## CONSIGNE:
Répondez à ces questions d'après l'extrait sur la tolérance :
(a) En quelle année le Commentaire philosophique de Pierre Bayle est-il publié ?
(b) Selon la Lettre sur la tolérance de Locke, quels deux groupes ne sont pas admis dans la société civile ?
(c) Dans quel ouvrage et en quelle année Voltaire fait-il l'apologie de la tolérance ?

25La tolérance est donc une idée moderne qui se développe à la suite de la Réforme protestante quand la cohabitation entre catholiques et protestants devient difficile, voire impossible. Elle fait l’objet d’une réflexion philosophique marquée en particulier par deux textes. Le premier est le Commentaire philosophique (réédité sous le titre De la tolérance) du penseur français Pierre Bayle publié en 1686, un an après la Révocation de l’Édit de Nantes, où il rejette la contrainte en matière religieuse et prône la liberté de conscience. La conscience étant de nature divine, il faut lui être fidèle et adhérer aux opinions qu’en toute sincérité on croit vraies. Le devoir d’obéissance à l’égard de la conscience qui repose sur le devoir d’obéissance à Dieu fonde le droit à la liberté religieuse. Le second est la Lettre sur la tolérance du philosophe anglais John Locke en 1689 qui préconise la fin du pouvoir du magistrat en matière de religion – prémices d’une séparation de l’Église et de l’État –, la liberté pour chacun de suivre la religion de sa conscience sans le poids de la contrainte. Mais si la société civile est ouverte aux protestants, juifs, musulmans, païens, elle ne l’est ni aux catholiques qui relèvent de la juridiction du pape et donc ne respectent pas la loyauté due à l’État, ni aux athées qui remettent en cause le lien social et ne sont pas capables d’un engagement, nécessairement « fondé sur un garant absolu car transcendant, qui est Dieu lui-même »22. La tolérance, comme on le constate, ne s’identifie donc pas à la liberté de conscience, et n’est pas un principe du vivre ensemble dans les sociétés démocratiques, en ce qu’elle exclut de son champ d’application, de manière tout à fait notable, les catholiques et les athées.
26Voltaire dans les Lettres philosophiques en 1734 fait à son tour l’apologie de la tolérance comme droit à la pluralité d’opinions. Il combat également le fanatisme et l’intolérance23, défend la tolérance au nom de l’utilité publique, et en fait une vertu humaine, sociale et morale ; elle doit être réciproque et ne plus induire de rapport de domination entre celui qui tolère et celui qui est toléré.

## DONNÉES FOURNIES:

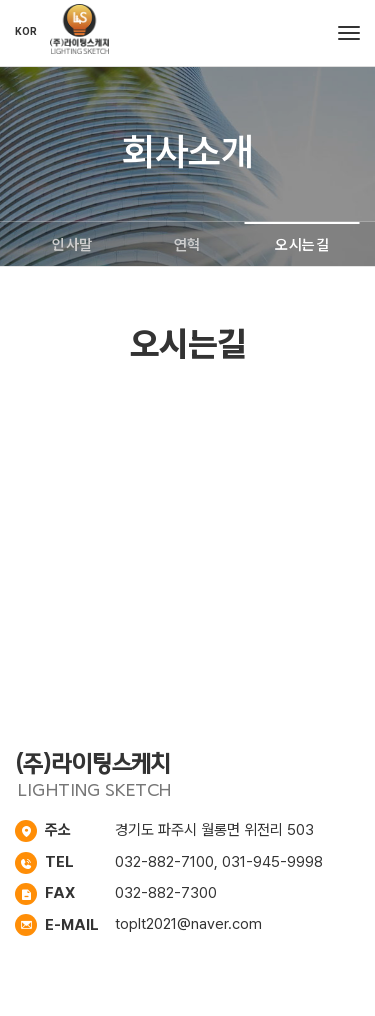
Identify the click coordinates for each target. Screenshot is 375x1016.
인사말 (72, 245)
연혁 (187, 245)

## CORRIGÉ:
(a) En 1686.
(b) Les catholiques et les athées.
(c) Dans les Lettres philosophiques, en 1734.